*问题陈述 1*
请将下文关于使用Scrapy爬取数据并存入CSV的文章逐字完整重述一遍。
*问题陈述 2*
请将清单中自开头起至包含“What do you see at coordinates (1288, 11)”的那一行为止的各行（首尾两行均包括在内）改写为编号列表，略去空行。

首页 > > 网络编程 > 其它 >

Python使用Scrapy框架爬取数据存入CSV文件(Pytho…

2018-06-18 01:30:43来源：未知阅读 ()

1. Scrapy框架

　　Scrapy是python下实现爬虫功能的框架，能够将数据解析、数据处理、数据存储合为一体功能的爬虫框架。

2. Scrapy安装

1. 安装依赖包

yum install gcc libffi-devel python-devel openssl-devel -y
yum install libxslt-devel -y

2. 安装scrapy

pip install scrapy
pip install twisted==13.1.0

注意事项：scrapy和twisted存在兼容性问题，如果安装twisted版本过高，运行scrapy startproject project_name的时候会提示报错，安装twisted==13.1.0即可。

3. 基于Scrapy爬取数据并存入到CSV

3.1. 爬虫目标，获取简书中热门专题的数据信息，站点为https://www.jianshu.com/recommendations/collections，点击"热门"是我们需要爬取的站点，该站点使用了AJAX异步加载技术，通过F12键——Network——XHR，并翻页获取到页面URL地址为https://www.jianshu.com/recommendations/collections?page=2&order_by=hot，通过修改page=后面的数值即可访问多页的数据，如下图：

3.2. 爬取内容

　　需要爬取专题的内容包括：专题内容、专题描述、收录文章数、关注人数，Scrapy使用xpath来清洗所需的数据，编写爬虫过程中可以手动通过lxml中的xpath获取数据，确认无误后再将其写入到scrapy代码中，区别点在于，scrapy需要使用extract()函数才能将数据提取出来。

*数据条目*
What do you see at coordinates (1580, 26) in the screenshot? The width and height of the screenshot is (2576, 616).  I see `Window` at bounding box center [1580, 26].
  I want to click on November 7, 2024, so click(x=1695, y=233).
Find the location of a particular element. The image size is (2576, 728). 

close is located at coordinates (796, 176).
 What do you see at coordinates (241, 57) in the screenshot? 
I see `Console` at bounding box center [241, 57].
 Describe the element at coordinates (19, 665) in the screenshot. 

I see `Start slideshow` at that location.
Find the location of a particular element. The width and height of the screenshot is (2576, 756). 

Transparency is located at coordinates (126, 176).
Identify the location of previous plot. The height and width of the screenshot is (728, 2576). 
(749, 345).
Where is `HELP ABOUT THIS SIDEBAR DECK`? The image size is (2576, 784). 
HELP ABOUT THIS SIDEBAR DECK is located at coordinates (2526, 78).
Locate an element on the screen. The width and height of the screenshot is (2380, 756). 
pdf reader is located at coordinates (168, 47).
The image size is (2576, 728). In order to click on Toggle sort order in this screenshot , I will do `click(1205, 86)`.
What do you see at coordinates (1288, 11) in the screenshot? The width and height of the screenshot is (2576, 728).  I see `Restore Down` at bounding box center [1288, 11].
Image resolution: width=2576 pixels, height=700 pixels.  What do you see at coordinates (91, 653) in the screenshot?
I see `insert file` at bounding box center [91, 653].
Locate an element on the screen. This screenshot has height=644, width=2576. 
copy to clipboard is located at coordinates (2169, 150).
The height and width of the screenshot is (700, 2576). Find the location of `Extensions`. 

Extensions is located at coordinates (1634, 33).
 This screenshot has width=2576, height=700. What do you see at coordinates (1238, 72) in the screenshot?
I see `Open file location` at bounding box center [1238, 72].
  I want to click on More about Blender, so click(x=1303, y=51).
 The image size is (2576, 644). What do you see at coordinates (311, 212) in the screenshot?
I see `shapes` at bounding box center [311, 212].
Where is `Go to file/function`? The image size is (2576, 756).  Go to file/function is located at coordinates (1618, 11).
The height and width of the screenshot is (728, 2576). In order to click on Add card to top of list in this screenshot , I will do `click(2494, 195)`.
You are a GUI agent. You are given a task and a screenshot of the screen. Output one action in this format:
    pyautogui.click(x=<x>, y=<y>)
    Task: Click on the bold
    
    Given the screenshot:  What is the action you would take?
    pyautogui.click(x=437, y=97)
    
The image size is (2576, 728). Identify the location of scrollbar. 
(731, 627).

*详细解答 1*
首页 > > 网络编程 > 其它 >

Python使用Scrapy框架爬取数据存入CSV文件(Pytho…

2018-06-18 01:30:43来源：未知阅读 ()

1. Scrapy框架

　　Scrapy是python下实现爬虫功能的框架，能够将数据解析、数据处理、数据存储合为一体功能的爬虫框架。

2. Scrapy安装

1. 安装依赖包

yum install gcc libffi-devel python-devel openssl-devel -y
yum install libxslt-devel -y

2. 安装scrapy

pip install scrapy
pip install twisted==13.1.0

注意事项：scrapy和twisted存在兼容性问题，如果安装twisted版本过高，运行scrapy startproject project_name的时候会提示报错，安装twisted==13.1.0即可。

3. 基于Scrapy爬取数据并存入到CSV

3.1. 爬虫目标，获取简书中热门专题的数据信息，站点为https://www.jianshu.com/recommendations/collections，点击"热门"是我们需要爬取的站点，该站点使用了AJAX异步加载技术，通过F12键——Network——XHR，并翻页获取到页面URL地址为https://www.jianshu.com/recommendations/collections?page=2&order_by=hot，通过修改page=后面的数值即可访问多页的数据，如下图：

3.2. 爬取内容

　　需要爬取专题的内容包括：专题内容、专题描述、收录文章数、关注人数，Scrapy使用xpath来清洗所需的数据，编写爬虫过程中可以手动通过lxml中的xpath获取数据，确认无误后再将其写入到scrapy代码中，区别点在于，scrapy需要使用extract()函数才能将数据提取出来。

*详细解答 2*
1. What do you see at coordinates (1580, 26) in the screenshot? The width and height of the screenshot is (2576, 616).  I see `Window` at bounding box center [1580, 26].
2.   I want to click on November 7, 2024, so click(x=1695, y=233).
3. Find the location of a particular element. The image size is (2576, 728). 
4. close is located at coordinates (796, 176).
5.  What do you see at coordinates (241, 57) in the screenshot? 
6. I see `Console` at bounding box center [241, 57].
7.  Describe the element at coordinates (19, 665) in the screenshot. 
8. I see `Start slideshow` at that location.
9. Find the location of a particular element. The width and height of the screenshot is (2576, 756). 
10. Transparency is located at coordinates (126, 176).
11. Identify the location of previous plot. The height and width of the screenshot is (728, 2576). 
12. (749, 345).
13. Where is `HELP ABOUT THIS SIDEBAR DECK`? The image size is (2576, 784). 
14. HELP ABOUT THIS SIDEBAR DECK is located at coordinates (2526, 78).
15. Locate an element on the screen. The width and height of the screenshot is (2380, 756). 
16. pdf reader is located at coordinates (168, 47).
17. The image size is (2576, 728). In order to click on Toggle sort order in this screenshot , I will do `click(1205, 86)`.
18. What do you see at coordinates (1288, 11) in the screenshot? The width and height of the screenshot is (2576, 728).  I see `Restore Down` at bounding box center [1288, 11].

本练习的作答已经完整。